When I became a young engineer, I realized how fascinated I was with geometry. Geometrical concepts and ideas, applying geometry to problem solving and this sort of thing just really engaged me. The ability to draw shapes on the computer in particular really got my mind going for some reason. I know there are other people out there with this same condition.
Then I got a real job, and the boss wanted me to draw a machine that already existed. Wow, this was cool. I’m a real engineer now. The skills involved with drawing the lines were completely fascinating. Getting the measurements right was also interesting. Ensuring the various views were correct was equally engaging.
And then I got to work on an actual project. It was going to be manufactured. Suddenly my outlook on the whole process changed. It wasn’t just the geometry.

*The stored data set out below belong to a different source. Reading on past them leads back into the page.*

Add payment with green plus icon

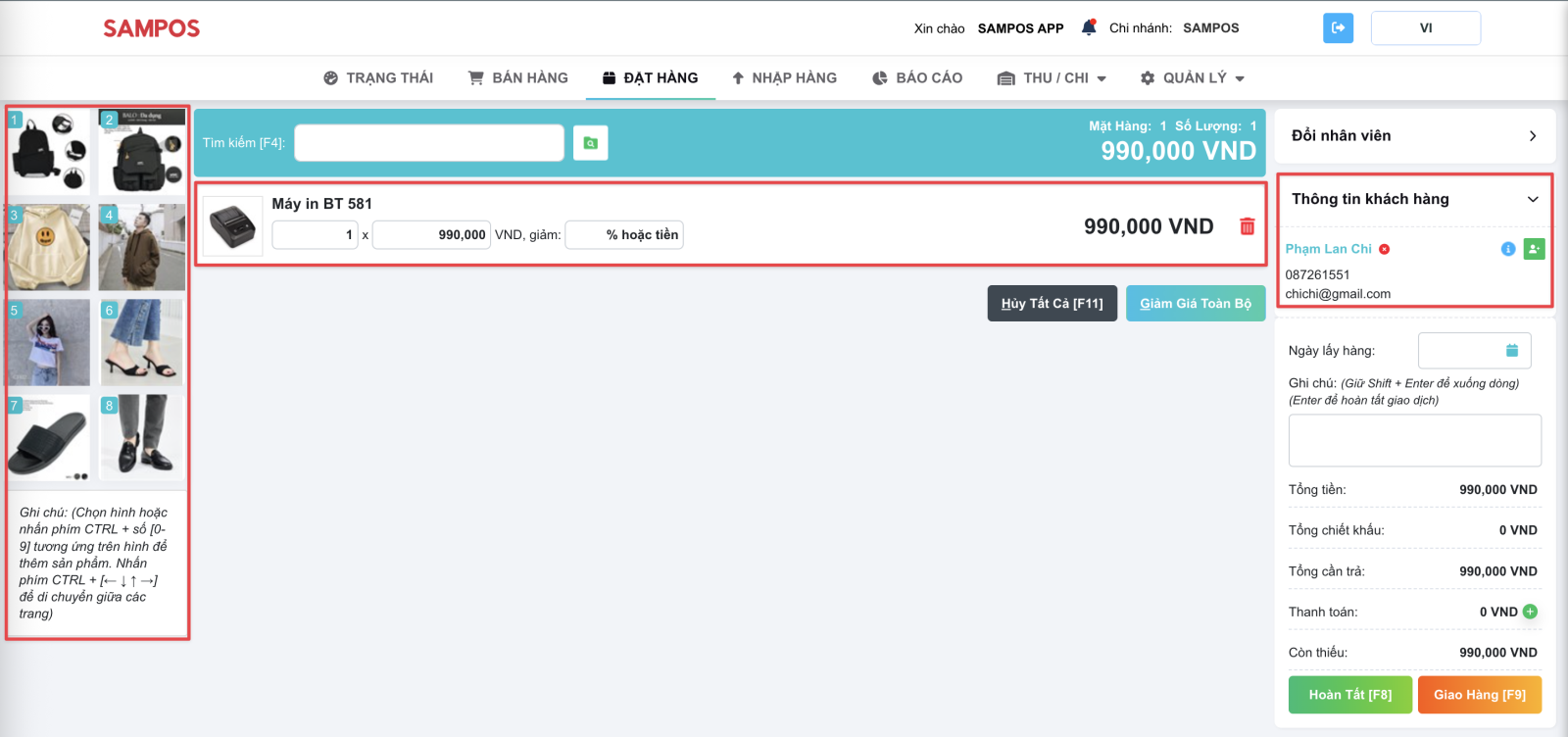1530,612
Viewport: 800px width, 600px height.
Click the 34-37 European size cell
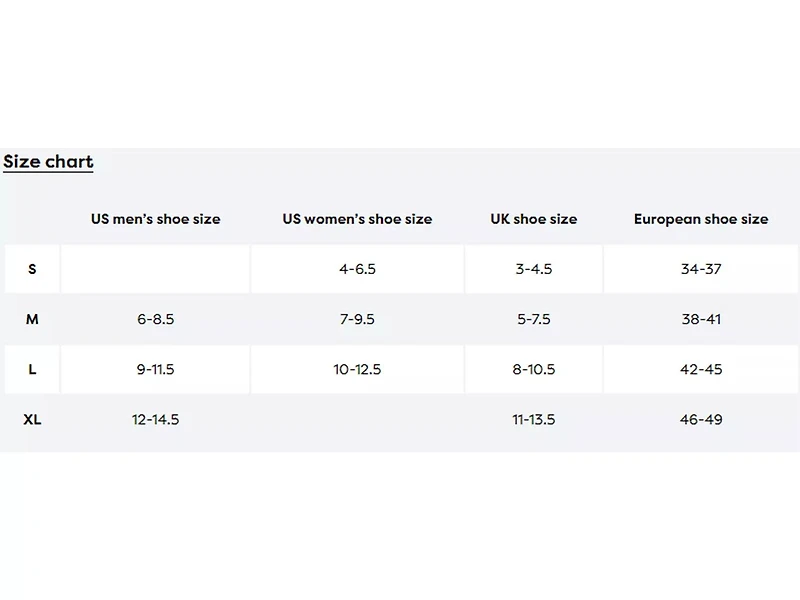pyautogui.click(x=701, y=269)
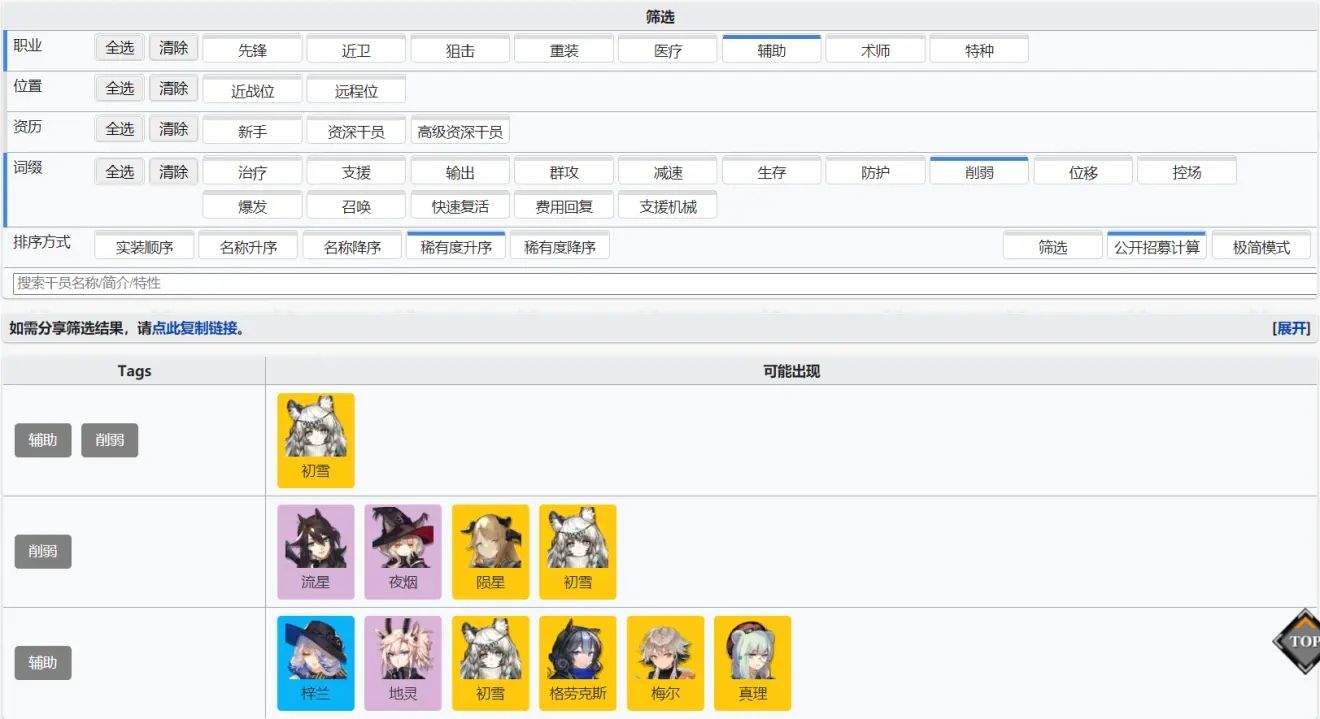Expand the share section with 展开
The width and height of the screenshot is (1320, 719).
pos(1293,328)
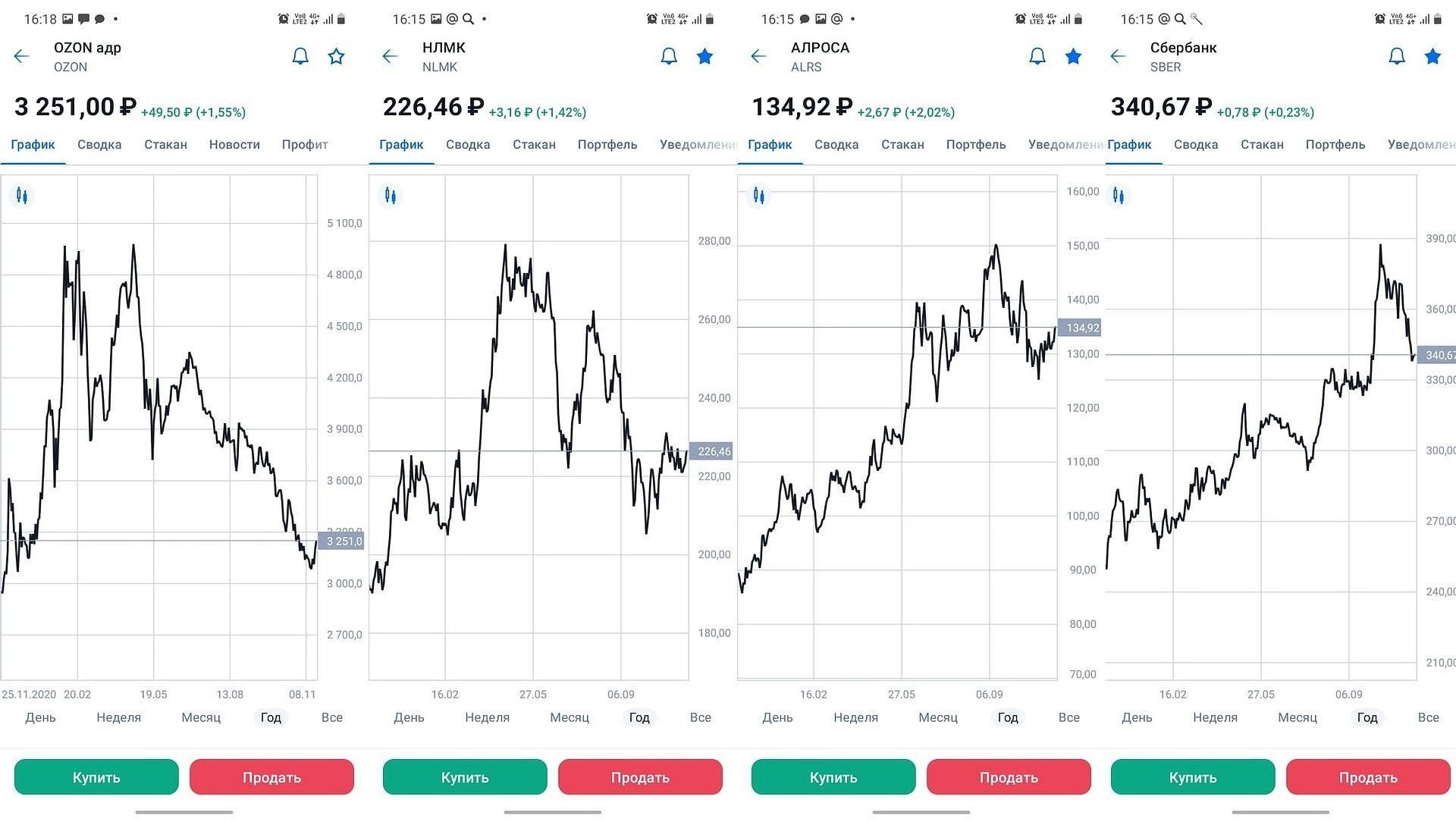Viewport: 1456px width, 819px height.
Task: Click the 226,46 price label on НЛМК chart
Action: coord(713,452)
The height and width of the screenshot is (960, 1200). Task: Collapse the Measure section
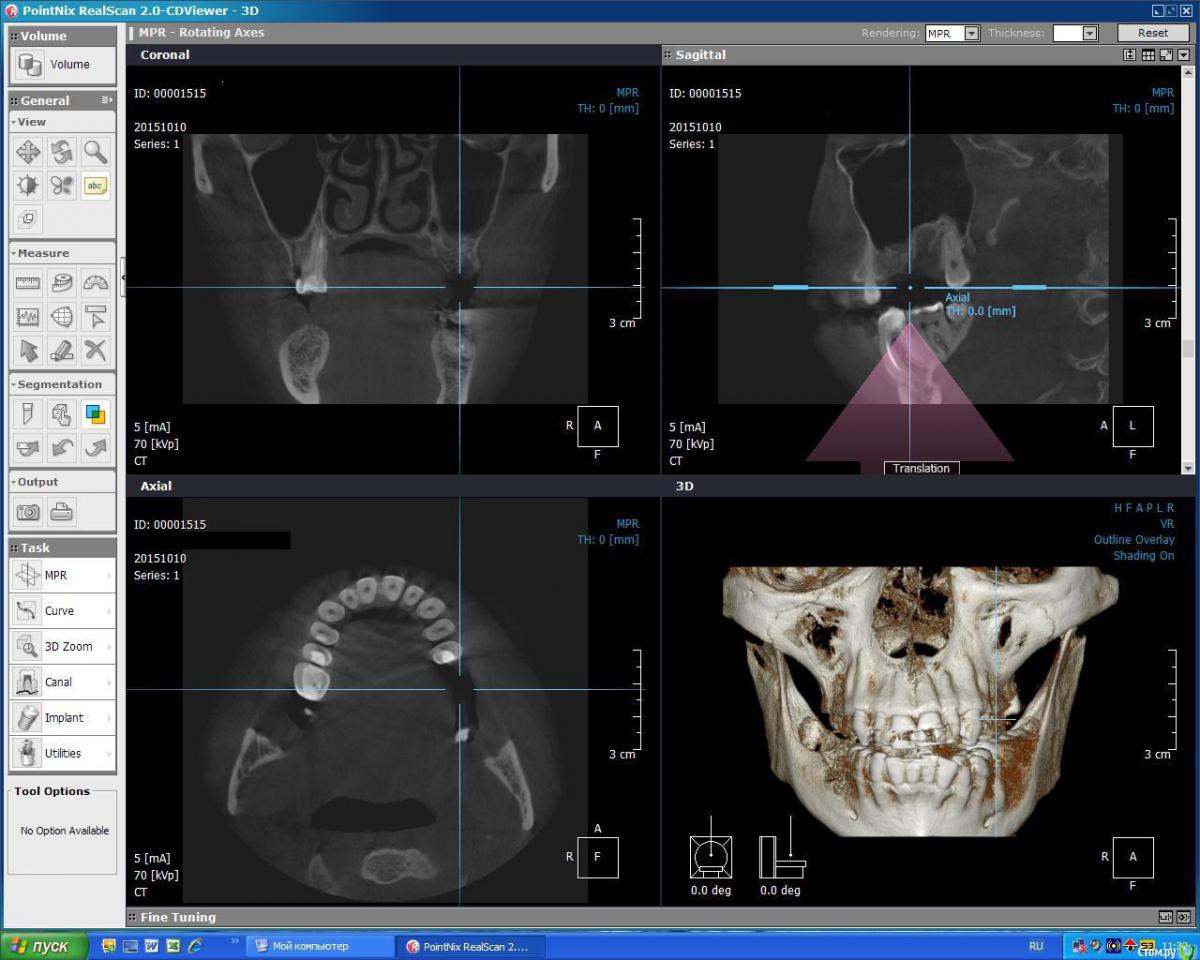point(14,254)
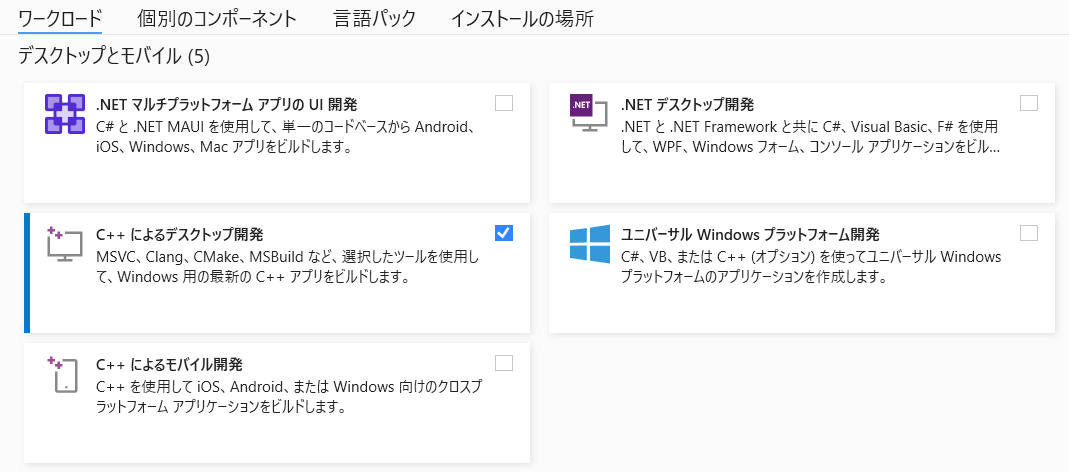The height and width of the screenshot is (472, 1069).
Task: Uncheck the C++ によるデスクトップ開発 checkbox
Action: point(504,233)
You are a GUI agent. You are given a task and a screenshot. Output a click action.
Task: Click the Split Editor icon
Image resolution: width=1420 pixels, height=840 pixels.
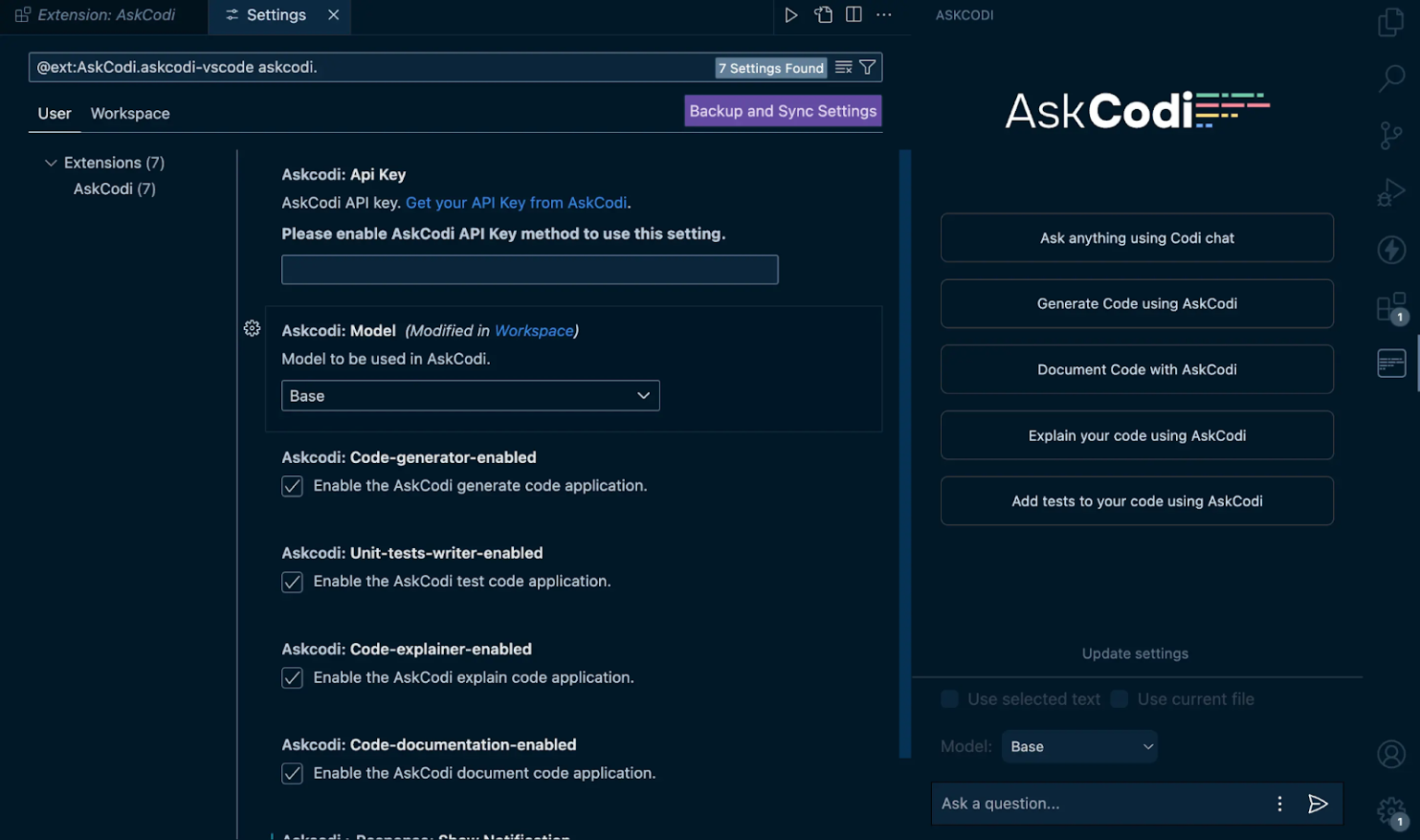click(x=852, y=14)
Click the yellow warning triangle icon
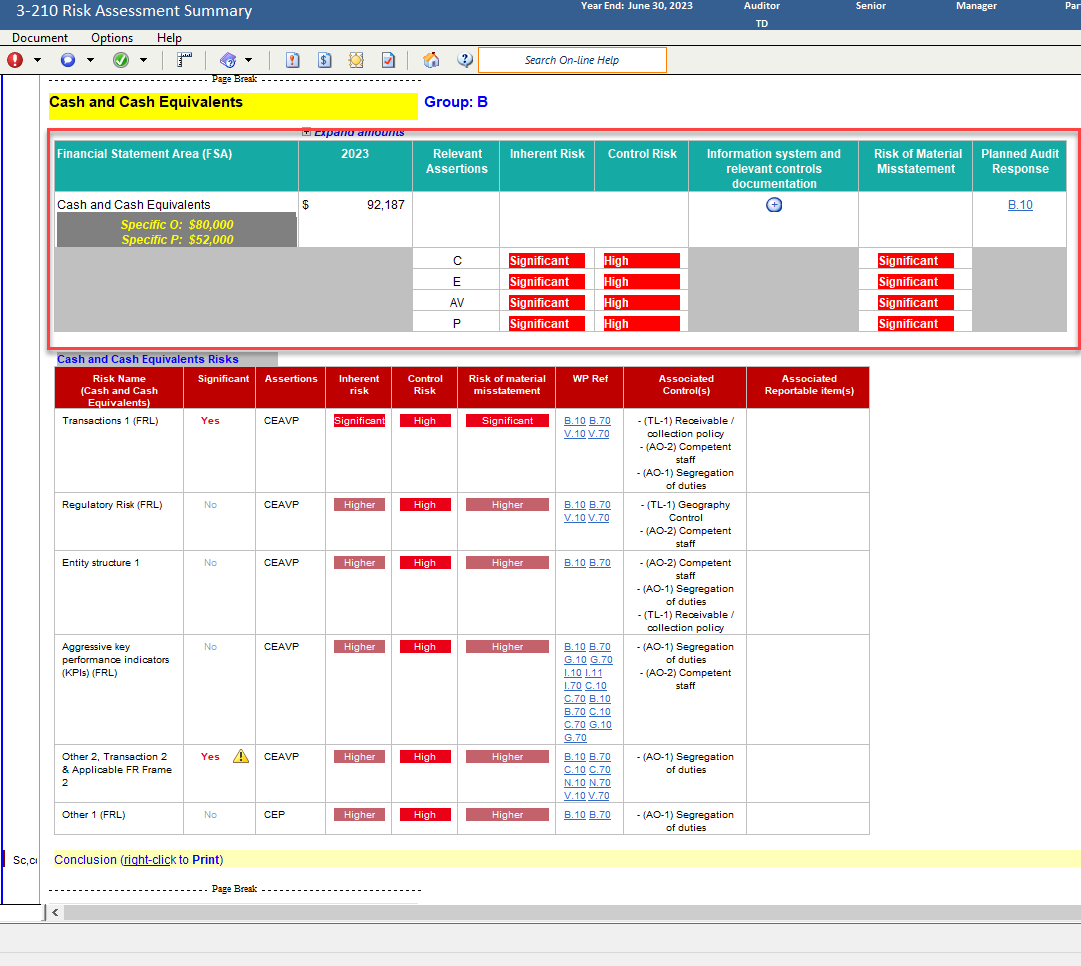1081x966 pixels. point(241,757)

The real secret to design was how parts went together. It included how they were manufactured and assembled. Tolerances, gaps, press fit or running and sliding fits? Design matters, but it’s not nearly the whole story. Modeling matters, but only if you know how to make parts work together.
When you’re fresh out of school, you think that an Inventor class is going to get you a job. Take a turn in the machine shop. If this isn’t mandatory for any engineering or technology student, it should be. Do an internship on a manufacturing line. You’ll gain some real knowledge to make those CAD skills meaningful. You’ll gain a new perspective on more than just technical issues. The most important class I took during my mechanical engineering degree was Design for Manufacturing. A retired manufacturing engineer from Xerox gave us a view of the real world, and really opened my eyes.
Yes, CAD is important, but by itself, it’s totally out of context. You need to know how to make and assemble parts. You need to understand the whole process. Only then will those skills have any real meaning.
That is great advice. I’m not an engineer, but I’ve done all the modeling and drafting for a handful of them for 15 years. As a result of that, I firmly believe that becoming an engineer should require a certain length of time working hands-on actually building or fabricating the products you will be designing.
That will help eliminate things like calling out a material that is not readily available when another one that is readily available will work just as well, or calling out unrealistic tolerances (I’ve seen drawings come across my desk with concrete or rebar dimensions called out in 1/16″ increments).
I once made the mistake of calling out Teflon for an injection molded part. They don’t mold Teflon. It is mostly machined. That was a learning experience.